The memory training proposed in the study takes place online. Professor Eskes, who developed it, explained how it works.

“With our software, one can train using a range of information, such as hearing and working with numbers or words, or seeing and working with objects in space, or images of landscapes, etc.” , she said. DTM.

“This training software was designed to help any adult who wants to improve their working memory capacity or efficiency. It can be done anywhere using a computer with internet access,” she noted.

Study participants ranged in age from 55 to 76, a range that includes potential beneficiaries who may possess a range of online skills.

“We tested it with adults and patients of all adult ages, and generally the training can be done independently, although different people have different levels of comfort with using the computer,” said the Professor Eskes.

“For this study,” Professor Eskes explained, “we used a therapeutic game which we named ‘N-Igma’, and it uses the ‘n-back’ technique in which players have to follow a flow of information and indicate when they see a match with an item they saw ‘n’ rounds ago”, where “n” represents an unspecified numeric value.

“The number of elements they have to follow adapts to their performance, so they are working at a difficult level, but not impossible. To keep it fun and interesting, we also give them lots of feedback, and they can track their score as they go,” the researcher added.

“These therapeutic games are intensive and challenging, but we also try to keep them engaging and fun,” Professor Eskes told us.

“We are developing approaches to promote healthy aging, so our technique can really be helpful to anyone who is starting to experience some kind of memory decline,” Dr. Asssecondi said.

“Although characterized by enormous variability, healthy older adults are more likely to exhibit lower working memory, and this is when the combination of working memory training and brain stimulation is more effective,” she told us.

“Based on the study results, it can be inferred that older adults (over 69) with executive dysfunction may derive the most benefit,” Dr. Becker noted.

COGNIZANT may also be most appropriate for people whose working memory has declined beyond a certain threshold, although this threshold is unclear at this time.

“With the data available,” Dr. Asssecondi said, “it is difficult to estimate an ‘optimal’ level of working memory loss for the approach to be effective. Indeed, this would be important information for future development and use in the healthy population.

“We would need to collect a large amount of data to get a fair and representative sample of the healthy population, and that is indeed something we would be interested in exploring,” she added.

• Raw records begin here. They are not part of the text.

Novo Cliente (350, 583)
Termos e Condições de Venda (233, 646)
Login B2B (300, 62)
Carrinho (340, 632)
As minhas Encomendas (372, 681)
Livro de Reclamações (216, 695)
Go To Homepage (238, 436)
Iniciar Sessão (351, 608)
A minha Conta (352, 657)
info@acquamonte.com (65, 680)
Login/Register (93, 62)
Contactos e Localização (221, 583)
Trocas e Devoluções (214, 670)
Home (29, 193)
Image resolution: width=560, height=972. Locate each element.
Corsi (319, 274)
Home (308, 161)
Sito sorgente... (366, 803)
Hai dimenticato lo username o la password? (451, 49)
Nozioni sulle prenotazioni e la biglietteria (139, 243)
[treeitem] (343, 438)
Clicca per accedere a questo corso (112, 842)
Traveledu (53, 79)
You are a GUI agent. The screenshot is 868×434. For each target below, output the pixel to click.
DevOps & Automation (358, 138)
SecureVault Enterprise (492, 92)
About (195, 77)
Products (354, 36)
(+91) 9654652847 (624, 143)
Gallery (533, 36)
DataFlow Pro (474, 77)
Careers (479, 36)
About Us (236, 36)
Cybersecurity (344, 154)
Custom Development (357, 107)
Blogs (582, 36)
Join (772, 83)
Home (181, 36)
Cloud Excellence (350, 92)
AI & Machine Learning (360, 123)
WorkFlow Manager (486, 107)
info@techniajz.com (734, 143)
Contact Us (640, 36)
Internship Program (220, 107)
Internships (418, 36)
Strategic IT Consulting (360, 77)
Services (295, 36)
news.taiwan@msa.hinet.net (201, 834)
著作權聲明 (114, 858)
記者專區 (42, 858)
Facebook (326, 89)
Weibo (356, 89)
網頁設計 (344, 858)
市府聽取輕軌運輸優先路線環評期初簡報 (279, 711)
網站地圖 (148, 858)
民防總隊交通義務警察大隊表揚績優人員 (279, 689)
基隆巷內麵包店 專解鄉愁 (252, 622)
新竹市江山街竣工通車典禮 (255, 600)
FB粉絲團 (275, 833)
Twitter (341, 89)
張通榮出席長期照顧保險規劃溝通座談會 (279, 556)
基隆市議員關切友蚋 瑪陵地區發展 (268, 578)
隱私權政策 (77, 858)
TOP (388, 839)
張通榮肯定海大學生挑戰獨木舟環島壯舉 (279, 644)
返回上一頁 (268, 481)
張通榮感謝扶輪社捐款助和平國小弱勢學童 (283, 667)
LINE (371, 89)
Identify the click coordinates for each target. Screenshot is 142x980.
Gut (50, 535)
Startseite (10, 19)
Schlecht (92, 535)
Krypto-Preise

“With my group,” she said, “using state-of-the-art statistical approaches, I’m working on ways to predict the effectiveness of cognitive intervention from baseline abilities, but we’re still an early stage.”

“There is still a lot of research to be done,” acknowledged Dr. Assecondi, “but from our work and that of other labs around the world, we know that the combination of cognitive training and brain stimulation shows promise not only for slowing cognitive decline in healthy adults, but also in clinical populations.

“I hope to contribute to the development of an effective and inexpensive technique that can be used at home and tailored to the specific needs of the individual, reaching those who otherwise could not access this technology,” she said. declared.

The authors are currently working with the University of Birmingham and Dalhousie University to identify partners who can help bring COGNIZANT to market.

“Home care technology will ultimately allow individuals to take control of their therapy,” Dr. Asssecondi concluded, “allowing them to age on their terms.”